As Carl Sagan pointed out, "…the fact that some geniuses were laughed at does not imply that all who are laughed at are geniuses." The same applies to technologies. The fact that a technology has shown slower-than-expected progress is not a foolproof indication that it will eventually have massive impact. It may just not be as useful as it initially seemed, or may even be supplanted by a completely different technology.

100%… not using it to advocate for anything in particular. Just find the phenomenon interesting… you can apply this retroactively to several innovations.
Ever since I was a little kid I was always hearing those inspirational stories about how someone would get into an accident and then "The doctor told me I would never walk again" or "I wouldn't make it to my next birthday" and then the person made a miraculous recovery and "proved them wrong" or something along those lines.

It always seemed like an attention bias to me. Because for sure there are many more stories about the doctor being right and the person did never actually walk again. And we don't really pay attention to the stories about the doctor saying they would walk again. Those aren't interesting.

It can also be a bias with the triumphant person overestimating the negativity of the past. Like did the doctor really say you will never walk again, or that it will be tremendously difficult and unlikely?

People like an underdog story and will hold it with more attention than other stories in which the expectations met reality.

The general observation is of course true, but we're talking about a particular instance, and I think it could be a pretty good fit here.

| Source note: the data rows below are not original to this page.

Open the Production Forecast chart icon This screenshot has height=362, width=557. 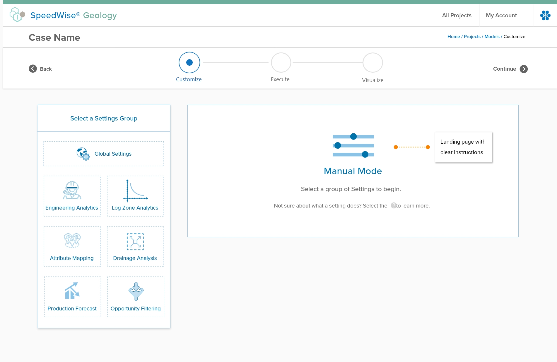[72, 291]
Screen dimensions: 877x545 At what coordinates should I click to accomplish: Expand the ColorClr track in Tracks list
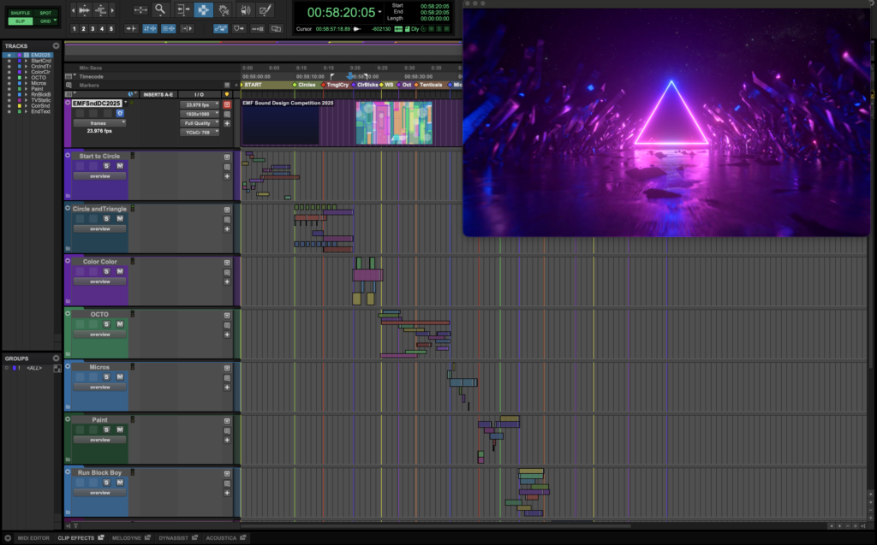click(x=25, y=72)
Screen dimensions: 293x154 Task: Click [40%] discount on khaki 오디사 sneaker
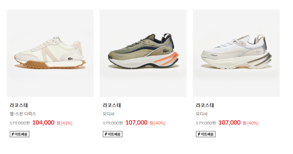click(x=160, y=123)
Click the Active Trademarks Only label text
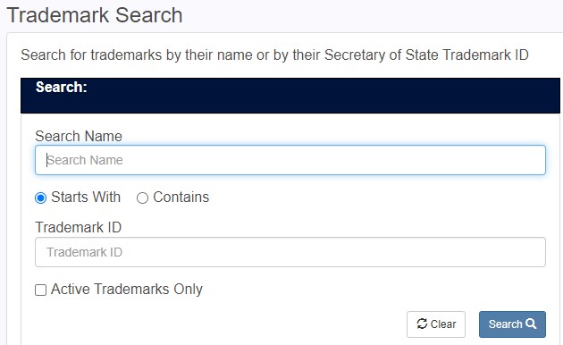The height and width of the screenshot is (345, 563). click(x=127, y=290)
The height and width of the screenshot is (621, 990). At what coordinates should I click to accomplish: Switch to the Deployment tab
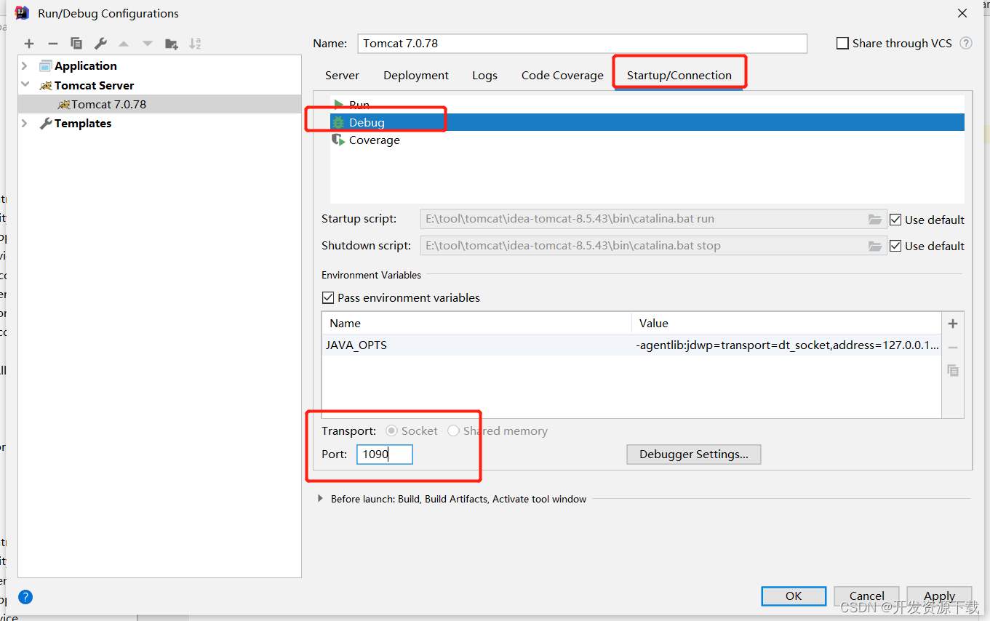pyautogui.click(x=415, y=75)
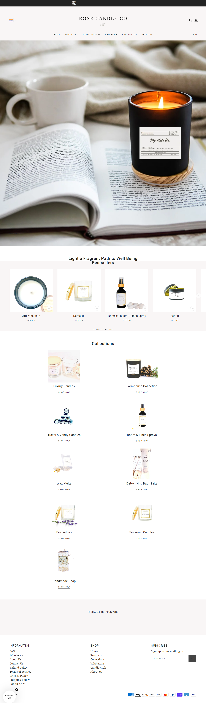Open the India flag country selector
Image resolution: width=206 pixels, height=703 pixels.
[13, 20]
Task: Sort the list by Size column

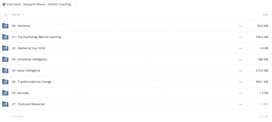Action: tap(265, 15)
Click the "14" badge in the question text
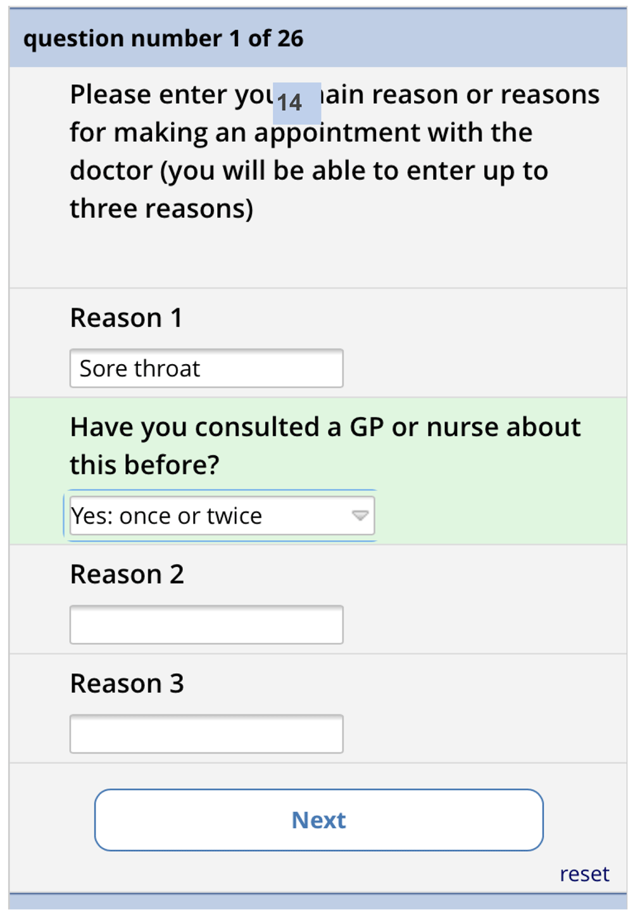This screenshot has height=917, width=633. (296, 103)
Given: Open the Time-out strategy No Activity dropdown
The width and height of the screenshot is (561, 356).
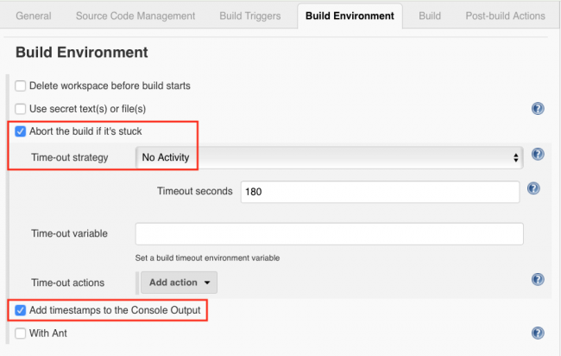Looking at the screenshot, I should (x=330, y=157).
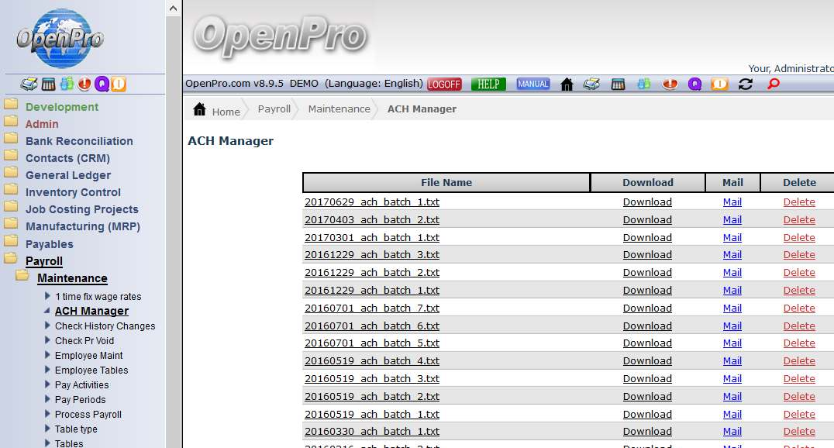Open the MANUAL button
The width and height of the screenshot is (834, 448).
click(533, 84)
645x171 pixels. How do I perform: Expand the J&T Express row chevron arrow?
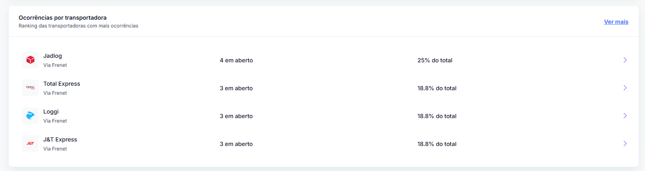point(625,144)
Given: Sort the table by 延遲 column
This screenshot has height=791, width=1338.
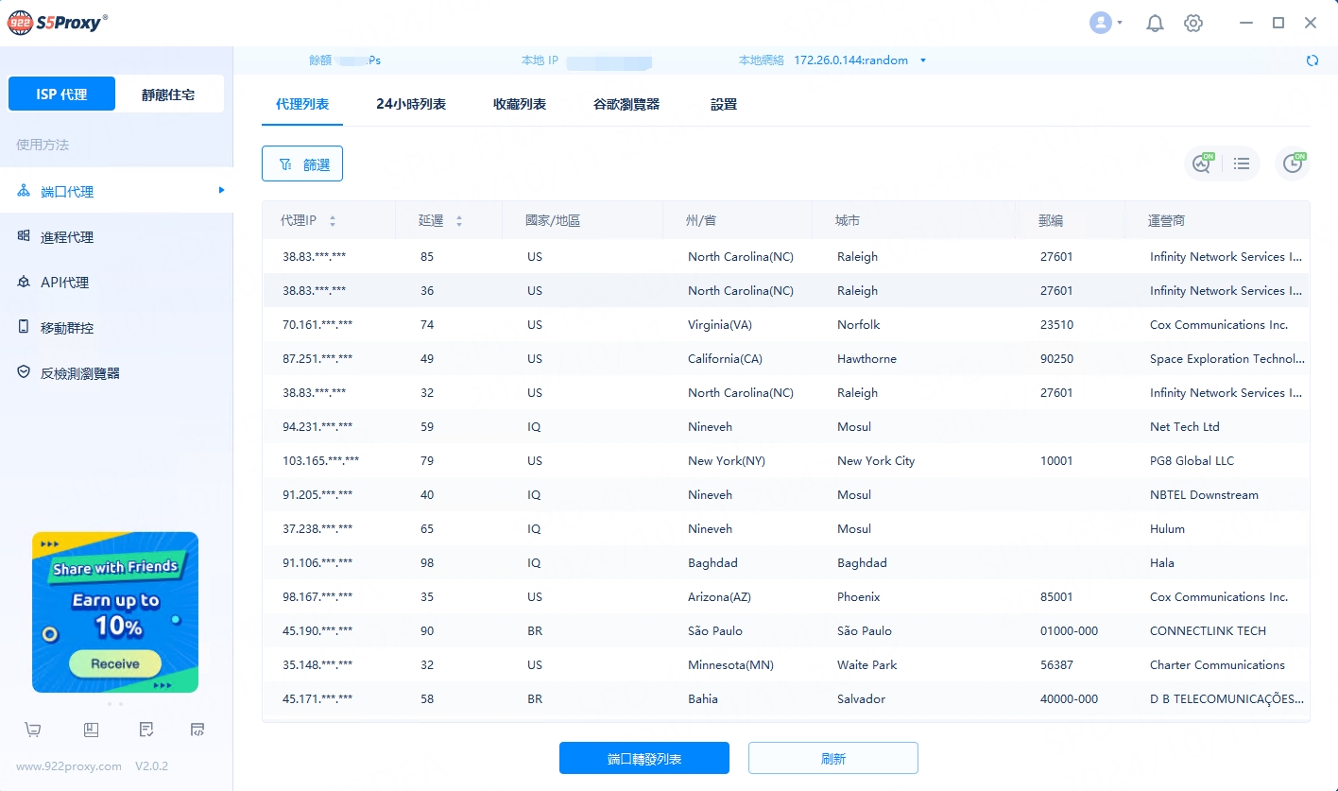Looking at the screenshot, I should click(459, 221).
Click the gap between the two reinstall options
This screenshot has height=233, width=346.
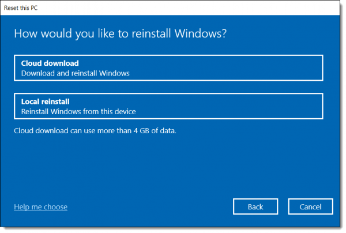click(x=168, y=87)
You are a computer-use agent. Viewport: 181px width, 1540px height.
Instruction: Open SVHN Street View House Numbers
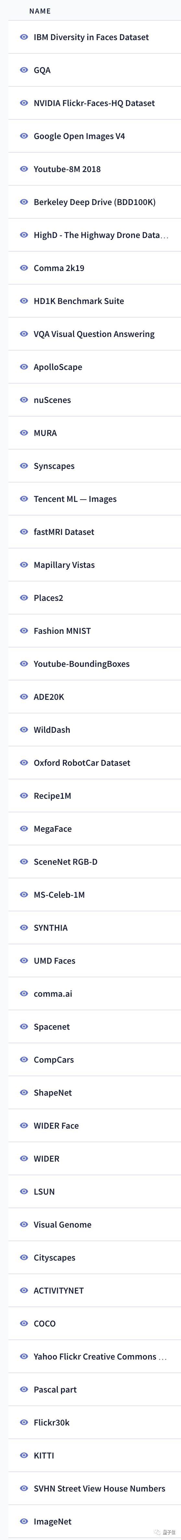pyautogui.click(x=94, y=1489)
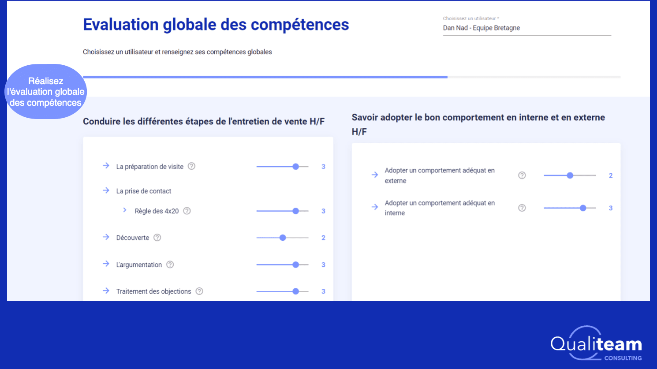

The expectation when you first try modern image or text generators is sth like 'this will replace all artists, programmers, writers and probably most white-collar workers'. Upon closer inspection, it turns out that the image generators fail on details like hands, and the text generators are too unreliable for production-grade code or writing articles. So the result in the short term is that you still need the same people with the same skills babysitting the models' outputs. They've just become a bit more productive. But in the longer run, even plain efficiency gains can have a large impact, and it seems like we might not need any more fundamental breakthroughs to make those tools actually production-ready (at least largely) on their own. The hands in the images, the bugs in the code and the hallucinations in the texts can probably be fixed with clever, but ultimately straightforward, iterations over the existing models.

Where does this guy live that most people smoke
Eastern Europe would be my guess?
It does seem that this current AI summer is very hot. This does start to seem like a nee tech revolution. Apart from Amara’s law, we’re also very bad at visualizing exponential growth.

Key ideas from the very early ages of computers and a few new tweaks only recently found the compute power to become useful.

This reads like LLM generated

> Stability AI - Develops AI solutions aimed at stabilizing and improving the performance of various AI applications.